[Opening DATA SUPPLIED section]

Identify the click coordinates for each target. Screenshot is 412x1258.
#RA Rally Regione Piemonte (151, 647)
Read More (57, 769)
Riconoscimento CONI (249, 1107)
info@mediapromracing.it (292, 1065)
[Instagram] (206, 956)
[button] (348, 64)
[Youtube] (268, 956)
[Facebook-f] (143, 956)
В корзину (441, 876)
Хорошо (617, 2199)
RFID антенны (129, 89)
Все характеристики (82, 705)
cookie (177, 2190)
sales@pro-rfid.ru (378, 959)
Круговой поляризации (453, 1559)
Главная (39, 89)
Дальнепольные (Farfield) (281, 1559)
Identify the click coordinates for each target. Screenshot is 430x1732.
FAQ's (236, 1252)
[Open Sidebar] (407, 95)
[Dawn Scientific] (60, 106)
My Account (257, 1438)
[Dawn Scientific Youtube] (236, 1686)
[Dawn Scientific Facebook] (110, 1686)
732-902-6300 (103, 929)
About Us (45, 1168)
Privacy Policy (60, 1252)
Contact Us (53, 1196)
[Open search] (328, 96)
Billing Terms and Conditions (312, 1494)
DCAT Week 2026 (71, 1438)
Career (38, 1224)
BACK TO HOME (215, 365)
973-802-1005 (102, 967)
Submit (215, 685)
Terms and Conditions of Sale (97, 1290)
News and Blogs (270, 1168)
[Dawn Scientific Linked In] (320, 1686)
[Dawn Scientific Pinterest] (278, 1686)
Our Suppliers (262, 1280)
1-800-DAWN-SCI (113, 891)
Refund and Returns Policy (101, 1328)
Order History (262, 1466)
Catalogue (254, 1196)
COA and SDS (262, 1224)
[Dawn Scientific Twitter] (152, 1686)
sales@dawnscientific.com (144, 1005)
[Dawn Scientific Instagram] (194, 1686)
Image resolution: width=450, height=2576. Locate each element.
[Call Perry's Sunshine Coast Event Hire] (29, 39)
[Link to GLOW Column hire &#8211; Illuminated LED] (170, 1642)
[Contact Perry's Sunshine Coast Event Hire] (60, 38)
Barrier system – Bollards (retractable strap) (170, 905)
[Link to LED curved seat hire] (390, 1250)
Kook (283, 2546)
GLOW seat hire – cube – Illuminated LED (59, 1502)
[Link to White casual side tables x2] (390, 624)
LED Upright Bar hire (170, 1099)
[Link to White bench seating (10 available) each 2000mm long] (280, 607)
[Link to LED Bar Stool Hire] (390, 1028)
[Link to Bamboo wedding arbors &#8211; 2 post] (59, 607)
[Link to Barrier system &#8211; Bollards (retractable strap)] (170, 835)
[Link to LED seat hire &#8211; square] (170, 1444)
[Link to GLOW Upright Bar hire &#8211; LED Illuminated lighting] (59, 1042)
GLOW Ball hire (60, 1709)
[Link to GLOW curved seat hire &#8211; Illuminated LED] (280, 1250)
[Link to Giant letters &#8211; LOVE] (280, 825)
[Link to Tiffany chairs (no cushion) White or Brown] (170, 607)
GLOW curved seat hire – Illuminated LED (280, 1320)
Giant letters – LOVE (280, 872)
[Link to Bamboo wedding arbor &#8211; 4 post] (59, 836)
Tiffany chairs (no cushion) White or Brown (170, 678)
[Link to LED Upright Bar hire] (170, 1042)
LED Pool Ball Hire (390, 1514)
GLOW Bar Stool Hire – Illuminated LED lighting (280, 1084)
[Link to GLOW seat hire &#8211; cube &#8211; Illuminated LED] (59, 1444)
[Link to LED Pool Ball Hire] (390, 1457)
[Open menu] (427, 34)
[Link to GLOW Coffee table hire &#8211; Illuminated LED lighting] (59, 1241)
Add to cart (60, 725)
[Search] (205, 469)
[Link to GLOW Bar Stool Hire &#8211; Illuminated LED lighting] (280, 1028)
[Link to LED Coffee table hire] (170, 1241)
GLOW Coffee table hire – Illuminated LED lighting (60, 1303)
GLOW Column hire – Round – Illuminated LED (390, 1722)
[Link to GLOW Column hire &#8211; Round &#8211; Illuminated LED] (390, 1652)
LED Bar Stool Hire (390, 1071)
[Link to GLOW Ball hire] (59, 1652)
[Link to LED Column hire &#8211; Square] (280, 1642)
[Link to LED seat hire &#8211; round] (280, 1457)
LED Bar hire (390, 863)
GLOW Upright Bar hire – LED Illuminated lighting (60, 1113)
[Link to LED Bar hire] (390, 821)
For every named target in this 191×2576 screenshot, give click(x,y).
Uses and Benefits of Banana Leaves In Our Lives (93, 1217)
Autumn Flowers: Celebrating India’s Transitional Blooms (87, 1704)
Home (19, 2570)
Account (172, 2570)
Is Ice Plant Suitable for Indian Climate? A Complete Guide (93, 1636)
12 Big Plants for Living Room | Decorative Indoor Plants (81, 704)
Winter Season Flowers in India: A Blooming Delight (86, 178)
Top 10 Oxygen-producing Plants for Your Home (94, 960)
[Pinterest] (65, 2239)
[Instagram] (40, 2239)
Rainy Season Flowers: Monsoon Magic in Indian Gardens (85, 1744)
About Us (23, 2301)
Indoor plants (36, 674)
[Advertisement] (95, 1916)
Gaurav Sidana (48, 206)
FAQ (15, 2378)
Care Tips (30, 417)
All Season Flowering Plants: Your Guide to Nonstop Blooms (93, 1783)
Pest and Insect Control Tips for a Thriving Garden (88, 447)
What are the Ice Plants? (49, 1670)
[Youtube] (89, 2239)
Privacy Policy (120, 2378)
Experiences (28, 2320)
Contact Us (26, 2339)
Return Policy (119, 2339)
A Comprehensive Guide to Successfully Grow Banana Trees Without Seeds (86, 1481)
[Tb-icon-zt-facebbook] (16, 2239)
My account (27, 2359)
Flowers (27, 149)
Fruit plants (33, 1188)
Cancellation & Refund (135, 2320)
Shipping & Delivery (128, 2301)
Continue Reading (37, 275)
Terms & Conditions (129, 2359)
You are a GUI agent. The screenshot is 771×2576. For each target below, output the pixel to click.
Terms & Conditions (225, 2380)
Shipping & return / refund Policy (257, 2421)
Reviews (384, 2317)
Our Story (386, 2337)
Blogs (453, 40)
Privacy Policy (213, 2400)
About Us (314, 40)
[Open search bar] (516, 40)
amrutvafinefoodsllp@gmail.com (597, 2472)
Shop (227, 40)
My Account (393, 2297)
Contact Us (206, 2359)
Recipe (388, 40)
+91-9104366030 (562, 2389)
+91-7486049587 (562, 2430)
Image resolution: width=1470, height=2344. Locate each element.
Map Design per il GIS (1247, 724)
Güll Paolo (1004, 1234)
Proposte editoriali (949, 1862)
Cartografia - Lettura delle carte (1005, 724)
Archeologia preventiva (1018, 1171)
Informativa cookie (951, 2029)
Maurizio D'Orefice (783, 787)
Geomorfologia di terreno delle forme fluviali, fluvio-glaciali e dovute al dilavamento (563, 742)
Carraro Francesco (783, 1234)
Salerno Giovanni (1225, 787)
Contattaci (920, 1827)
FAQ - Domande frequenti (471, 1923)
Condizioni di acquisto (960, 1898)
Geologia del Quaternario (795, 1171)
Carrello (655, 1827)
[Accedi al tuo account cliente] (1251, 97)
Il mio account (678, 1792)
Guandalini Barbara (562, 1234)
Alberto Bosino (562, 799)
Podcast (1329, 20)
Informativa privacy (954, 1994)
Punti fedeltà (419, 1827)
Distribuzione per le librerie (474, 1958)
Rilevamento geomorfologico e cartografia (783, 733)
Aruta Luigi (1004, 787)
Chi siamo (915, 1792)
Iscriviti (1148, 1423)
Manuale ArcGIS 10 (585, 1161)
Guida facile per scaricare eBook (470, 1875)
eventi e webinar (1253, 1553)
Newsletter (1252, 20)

[Closing DATA SUPPLIED section]

Return all of the material precisely as written.

**SOLUTION TO THIS PROBLEM**
Identify the click coordinates for each target. Screenshot is 412x1258.
#RA Rally Regione Piemonte (151, 647)
Read More (57, 769)
Riconoscimento CONI (249, 1107)
info@mediapromracing.it (292, 1065)
[Instagram] (206, 956)
[button] (348, 64)
[Youtube] (268, 956)
[Facebook-f] (143, 956)
В корзину (441, 876)
Хорошо (617, 2199)
RFID антенны (129, 89)
Все характеристики (82, 705)
cookie (177, 2190)
sales@pro-rfid.ru (378, 959)
Круговой поляризации (453, 1559)
Главная (39, 89)
Дальнепольные (Farfield) (281, 1559)
Identify the click coordinates for each target. Screenshot is 430x1732.
FAQ's (236, 1252)
[Open Sidebar] (407, 95)
[Dawn Scientific] (60, 106)
My Account (257, 1438)
[Dawn Scientific Youtube] (236, 1686)
[Dawn Scientific Facebook] (110, 1686)
732-902-6300 (103, 929)
About Us (45, 1168)
Privacy Policy (60, 1252)
Contact Us (53, 1196)
[Open search] (328, 96)
Billing Terms and Conditions (312, 1494)
DCAT Week 2026 (71, 1438)
Career (38, 1224)
BACK TO HOME (215, 365)
973-802-1005 (102, 967)
Submit (215, 685)
Terms and Conditions of Sale (97, 1290)
News and Blogs (270, 1168)
[Dawn Scientific Linked In] (320, 1686)
[Dawn Scientific Pinterest] (278, 1686)
Our Suppliers (262, 1280)
1-800-DAWN-SCI (113, 891)
Refund and Returns Policy (101, 1328)
Order History (262, 1466)
Catalogue (254, 1196)
COA and SDS (262, 1224)
[Dawn Scientific Twitter] (152, 1686)
sales@dawnscientific.com (144, 1005)
[Dawn Scientific Instagram] (194, 1686)
Image resolution: width=450, height=2576. Locate each element.
[Call Perry's Sunshine Coast Event Hire] (29, 39)
[Link to GLOW Column hire &#8211; Illuminated LED] (170, 1642)
[Contact Perry's Sunshine Coast Event Hire] (60, 38)
Barrier system – Bollards (retractable strap) (170, 905)
[Link to LED curved seat hire] (390, 1250)
Kook (283, 2546)
GLOW seat hire – cube – Illuminated LED (59, 1502)
[Link to White casual side tables x2] (390, 624)
LED Upright Bar hire (170, 1099)
[Link to White bench seating (10 available) each 2000mm long] (280, 607)
[Link to LED Bar Stool Hire] (390, 1028)
[Link to Bamboo wedding arbors &#8211; 2 post] (59, 607)
[Link to Barrier system &#8211; Bollards (retractable strap)] (170, 835)
[Link to LED seat hire &#8211; square] (170, 1444)
[Link to GLOW Upright Bar hire &#8211; LED Illuminated lighting] (59, 1042)
GLOW Ball hire (60, 1709)
[Link to GLOW curved seat hire &#8211; Illuminated LED] (280, 1250)
[Link to Giant letters &#8211; LOVE] (280, 825)
[Link to Tiffany chairs (no cushion) White or Brown] (170, 607)
GLOW curved seat hire – Illuminated LED (280, 1320)
Giant letters – LOVE (280, 872)
[Link to Bamboo wedding arbor &#8211; 4 post] (59, 836)
Tiffany chairs (no cushion) White or Brown (170, 678)
[Link to LED Upright Bar hire] (170, 1042)
LED Pool Ball Hire (390, 1514)
GLOW Bar Stool Hire – Illuminated LED lighting (280, 1084)
[Link to GLOW seat hire &#8211; cube &#8211; Illuminated LED] (59, 1444)
[Link to LED Pool Ball Hire] (390, 1457)
[Open menu] (427, 34)
[Link to GLOW Coffee table hire &#8211; Illuminated LED lighting] (59, 1241)
Add to cart (60, 725)
[Search] (205, 469)
[Link to GLOW Bar Stool Hire &#8211; Illuminated LED lighting] (280, 1028)
[Link to LED Coffee table hire] (170, 1241)
GLOW Coffee table hire – Illuminated LED lighting (60, 1303)
GLOW Column hire – Round – Illuminated LED (390, 1722)
[Link to GLOW Column hire &#8211; Round &#8211; Illuminated LED] (390, 1652)
LED Bar Stool Hire (390, 1071)
[Link to GLOW Ball hire] (59, 1652)
[Link to LED Column hire &#8211; Square] (280, 1642)
[Link to LED seat hire &#8211; round] (280, 1457)
LED Bar hire (390, 863)
GLOW Upright Bar hire – LED Illuminated lighting (60, 1113)
[Link to LED Bar hire] (390, 821)
For every named target in this 191×2576 screenshot, give click(x,y).
Uses and Benefits of Banana Leaves In Our Lives (93, 1217)
Autumn Flowers: Celebrating India’s Transitional Blooms (87, 1704)
Home (19, 2570)
Account (172, 2570)
Is Ice Plant Suitable for Indian Climate? A Complete Guide (93, 1636)
12 Big Plants for Living Room | Decorative Indoor Plants (81, 704)
Winter Season Flowers in India: A Blooming Delight (86, 178)
Top 10 Oxygen-producing Plants for Your Home (94, 960)
[Pinterest] (65, 2239)
[Instagram] (40, 2239)
Rainy Season Flowers: Monsoon Magic in Indian Gardens (85, 1744)
About Us (23, 2301)
Indoor plants (36, 674)
[Advertisement] (95, 1916)
Gaurav Sidana (48, 206)
FAQ (15, 2378)
Care Tips (30, 417)
All Season Flowering Plants: Your Guide to Nonstop Blooms (93, 1783)
Pest and Insect Control Tips for a Thriving Garden (88, 447)
What are the Ice Plants? (49, 1670)
[Youtube] (89, 2239)
Privacy Policy (120, 2378)
Experiences (28, 2320)
Contact Us (26, 2339)
Return Policy (119, 2339)
A Comprehensive Guide to Successfully Grow Banana Trees Without Seeds (86, 1481)
[Tb-icon-zt-facebbook] (16, 2239)
My account (27, 2359)
Flowers (27, 149)
Fruit plants (33, 1188)
Cancellation & Refund (135, 2320)
Shipping & Delivery (128, 2301)
Continue Reading (37, 275)
Terms & Conditions (129, 2359)
You are a GUI agent. The screenshot is 771×2576. For each target below, output the pixel to click.
Terms & Conditions (225, 2380)
Shipping & return / refund Policy (257, 2421)
Reviews (384, 2317)
Our Story (386, 2337)
Blogs (453, 40)
Privacy Policy (213, 2400)
About Us (314, 40)
[Open search bar] (516, 40)
amrutvafinefoodsllp@gmail.com (597, 2472)
Shop (227, 40)
My Account (393, 2297)
Contact Us (206, 2359)
Recipe (388, 40)
+91-9104366030 (562, 2389)
+91-7486049587 (562, 2430)
Image resolution: width=1470, height=2344. Locate each element.
Map Design per il GIS (1247, 724)
Güll Paolo (1004, 1234)
Proposte editoriali (949, 1862)
Cartografia - Lettura delle carte (1005, 724)
Archeologia preventiva (1018, 1171)
Informativa cookie (951, 2029)
Maurizio D'Orefice (783, 787)
Geomorfologia di terreno delle forme fluviali, fluvio-glaciali e dovute al dilavamento (563, 742)
Carraro Francesco (783, 1234)
Salerno Giovanni (1225, 787)
Contattaci (920, 1827)
FAQ - Domande frequenti (471, 1923)
Condizioni di acquisto (960, 1898)
Geologia del Quaternario (795, 1171)
Carrello (655, 1827)
[Accedi al tuo account cliente] (1251, 97)
Il mio account (678, 1792)
Guandalini Barbara (562, 1234)
Alberto Bosino (562, 799)
Podcast (1329, 20)
Informativa privacy (954, 1994)
Punti fedeltà (419, 1827)
Distribuzione per le librerie (474, 1958)
Rilevamento geomorfologico e cartografia (783, 733)
Aruta Luigi (1004, 787)
Chi siamo (915, 1792)
Iscriviti (1148, 1423)
Manuale ArcGIS 10 (585, 1161)
Guida facile per scaricare eBook (470, 1875)
eventi e webinar (1253, 1553)
Newsletter (1252, 20)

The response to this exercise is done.